A Better Approach to Preserving Species
AS President Bush and Bill Clinton court voters in spotted-owl territory, we should ask what the next administration will do to resolve the escalating endangered-species crisis that is dividing many regions of the country. How we can avoid costly repetition of the spotted-owl controversy?
Critics of the Endangered Species Act, which is up for renewal by Congress, say it is excessively costly and ought to be scrapped. On the other hand, some environmentalists would like to halt development in its tracks to preserve the maximum amount of natural landscape.
Economic development and conservation depend on one another. Unless we disregard the fate of future generations, we have no choice but to become better stewards in protecting species from extinction. The Bush administration's own science advisory board said so in terms almost that stark.
Following his appointment to head the Environmental Protection Agency, William Reilly asked that panel of experts to identify the major threats to the environment and human welfare. In September 1990 the group's report noted the four "highest risk threats": ozone depletion, global warming, loss of species, and loss of natural habitat.
Avoiding the mistakes of the past means protecting the Earth from these major environmental disasters. Scientists and leaders in other countries have concurred. In the past three years we've seen international treaties negotiated on ozone depletion, global warming, and global biodiversity. The United States signed the first two, but, sadly, it did not sign the biodiversity pact (although all other industrialized nations, and 153 nations in total, did sign).
This urgent worldwide attention to conservation makes eminent sense. The economy and environment are flip sides of the same coin; we literally live off the natural resources of the planet, most of which are plant and animal species. We are eliminating those species at a rate perhaps as high as one-half percent per year.
The cost of our actions is already apparent in exhausted agricultural fields, fisheries, and forests. If our descendants are to have the economic opportunities and quality of life we enjoy, we must stop what scientist Edward Wilson calls the current spasm of extinction. How? Part of the answer is to reenact a strong Endangered Species Act. But that isn't enough. We must expand our view of conservation in order to preserve species and their habitats before they become endangered. This must become a goal o f developers and environmentalists alike. Developers should see that by planning ahead with conservation in mind, growth can proceed with more certainty.
Environmentalists also should support a planned approach to conservation, one that puts a priority on preserving as much of our biological diversity as is practicable while acknowledging the inevitability of growth. The number of species saved can be maximized by embracing a national program for species preservation, rather than continuing divisive battles for individual species.

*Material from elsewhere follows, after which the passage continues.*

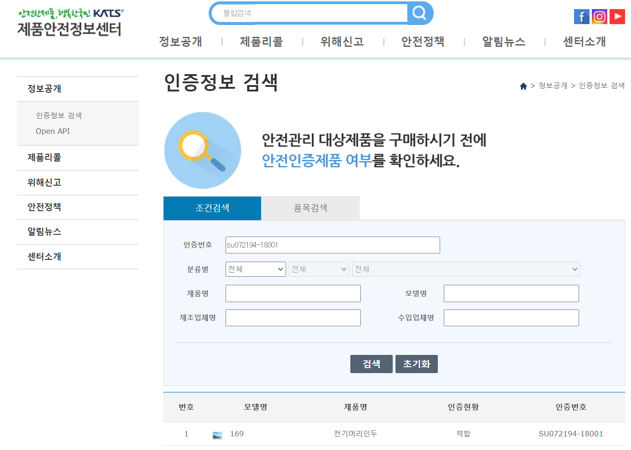The width and height of the screenshot is (631, 450).
Task: Click the search magnifier icon in header
Action: [x=420, y=13]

When Congress reauthorizes the Endangered Species Act, we should insist that it also pass legislation establishing a comprehensive program to prevent species endangerment - a National Wildlife Habitat Stewardship Act. Here are its essentials:
First, the act should require a thorough inventory of our remaining habitat area and identification of those species-rich areas which are priorities for preservation. The Fish and Wildlife Service can accomplish this with its "gap analysis" program, which uses satellite imagery to map species and habitats across the country. By overlaying information on land-management practices, key ownership boundaries, and demographic trends, analysts can find the "hot spots" where protection is needed. Unfortunately,
Interior Secretary Manuel Lujan has curbed funding for the program.
Second, the Stewardship Act should provide for state or regional partnerships to draft conservation plans and conserve priority areas. Federal and state agencies should work with private development and conservation interests toward common goals. Federal involvement would help assure a coordinated nationwide system of habitat areas that cross state boundaries, and federal matching assistance could stimulate cooperation.
Finally, we need a mechanism to fund these conservation plans. Land acquisition will be necessary in some cases, but elsewhere easements or improved land management could suffice. Funding could be a partnership with federal, state, local, and private contributions. Voluntary tax check-offs, tax credits targeted to priority habitat parcels, corporate donations, gifts and bequests from individuals offer promise.
This kind of approach can work. If extinctions continue as forecast, some future generation will discover the most endangered species is homo sapiens.